Reproduce the material below line for line, with no changes.

[Items from a data source]

◆ ◆ ◆ ◆ ◆

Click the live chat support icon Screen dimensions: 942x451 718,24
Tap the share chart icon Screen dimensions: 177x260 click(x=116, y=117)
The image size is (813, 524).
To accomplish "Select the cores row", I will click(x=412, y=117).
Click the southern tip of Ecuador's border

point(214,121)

◆ ◆ ◆ ◆ ◆

_Result_
Click the live chat support icon Screen dimensions: 942x451 718,24
Tap the share chart icon Screen dimensions: 177x260 click(x=116, y=117)
The image size is (813, 524).
To accomplish "Select the cores row", I will click(x=412, y=117).
Click the southern tip of Ecuador's border

point(214,121)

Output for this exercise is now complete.